Thymidine in the micromolar range promotes rejoining of UVC-induced DNA strand breaks and prevents azidothymidine from inhibiting the rejoining in quiescent human lymphocytes

The effect and inter-individual variation in the effect of exogenously added deoxynucleosides (2 x 10(-6) M) on rejoining of UVC-induced DNA strand breaks was examined in quiescent human lymphocytes from 25 healthy persons. Thymidine at concentrations below 2 x 10(-6) M, effectively and with statistically extreme significance, increased rejoining of UVC-induced DNA strand breaks in the lymphocytes of every one of the 25 persons tested (p < 0.0001, Wilcoxon's signed ranks test).
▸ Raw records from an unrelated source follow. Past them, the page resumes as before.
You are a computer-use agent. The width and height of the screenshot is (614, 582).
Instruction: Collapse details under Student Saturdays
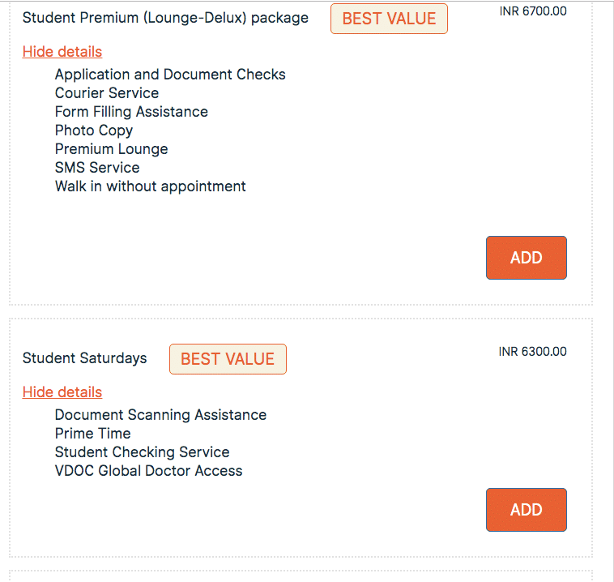(62, 392)
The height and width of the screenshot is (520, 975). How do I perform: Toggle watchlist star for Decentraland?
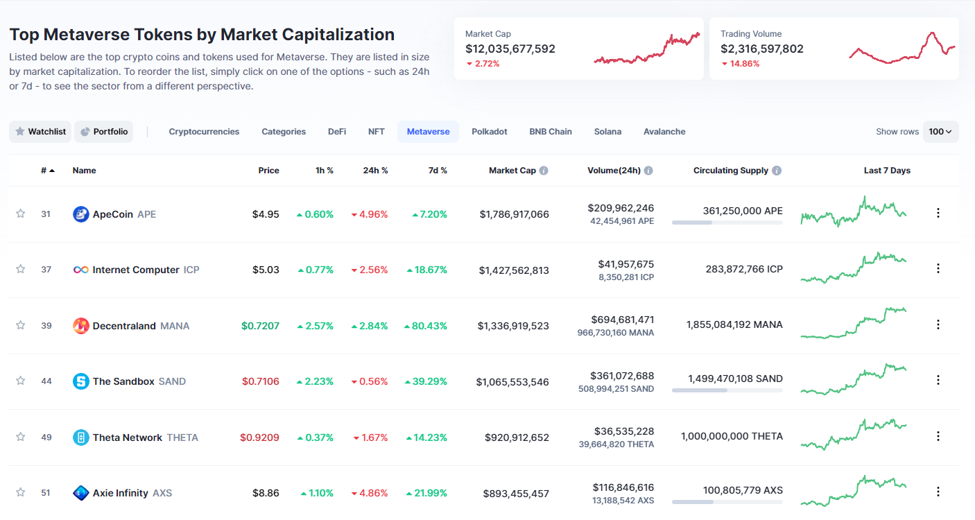pyautogui.click(x=20, y=325)
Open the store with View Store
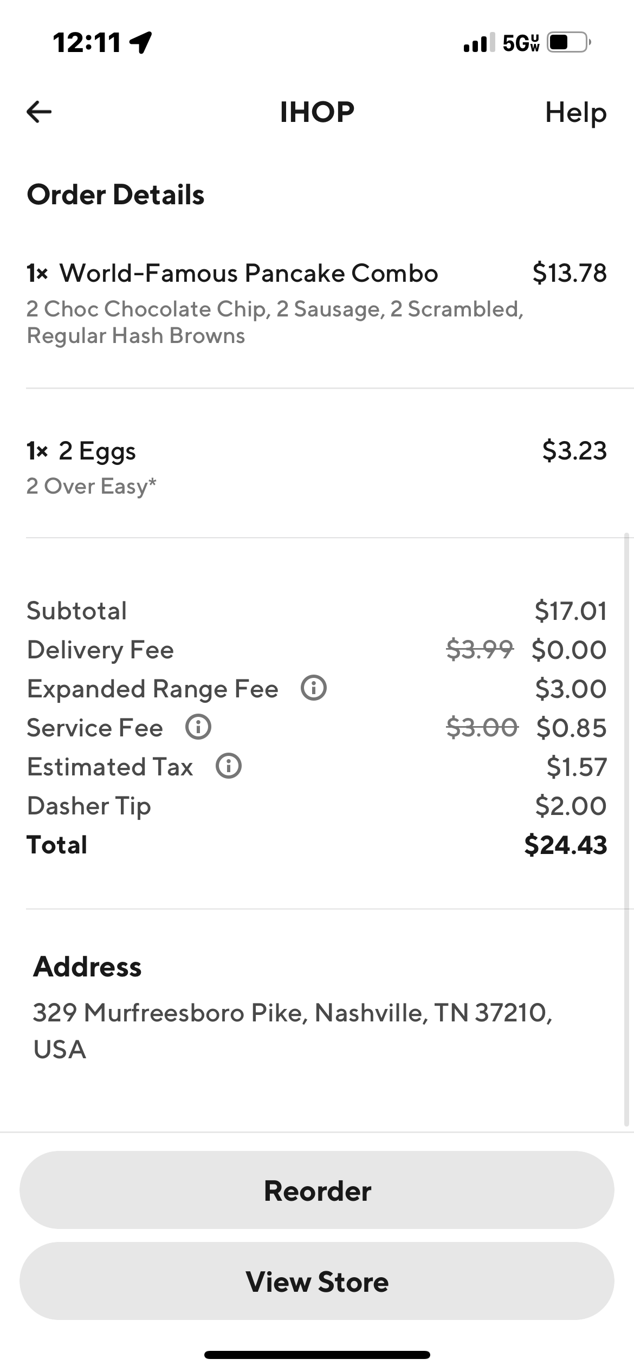Screen dimensions: 634x1372 (317, 1281)
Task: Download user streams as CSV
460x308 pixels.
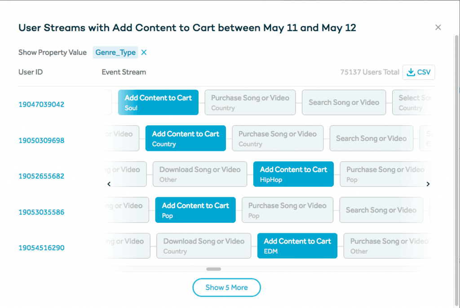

The mean stimulation after 20 h of postirradiation repair was 48% (range 18-78%) with an inter-individual variation of 30% (coefficient of variation, CV). Deoxyguanosine stimulated rejoining in 16, but inhibited in three of 19 test persons (mean stimulation 28%, range -31 to 71%). The stimulating effect of deoxyguanosine was also extremely significant (p < 0.0004). Deoxycytidine and deoxyadenosine stimulated rejoining in some persons and inhibited it in others, and without statistical significance (p values above 0.5). The stimulating effect of thymidine was significantly inhibited by deoxycytidine (p < 0.05, n = 12) whereas deoxyguanosine neither promoted or inhibited the stimulation by thymidine (p = 1, n = 12). Rejoining of DNA strand breaks induced by methyl methanesulfonate did not appear significantly stimulated or inhibited by any of the four deoxynucleosides. Finally, the inhibiting effect of azidothymidine (AZT) on rejoining of UVC-induced DNA strand breaks was nullified by the addition of thymidine. In three donors examined, 10(-4) M AZT inhibited the rejoining by about 40-50%. The presence of less than 10(-5) M thymidine reduced the level of UVC-induced DNA strand breaks to below the level in control lymphocytes allowed to repair without AZT. These results indicate that among the four deoxynucleoside triphosphates, dTTP has a crucial role on the repair of UVC-induced DNA damage in quiescent lymphocytes. The results also indicate that an expansion of the dTTP pool may counteract the inhibiting effect of AZT on DNA repair in quiescent lymphocytes.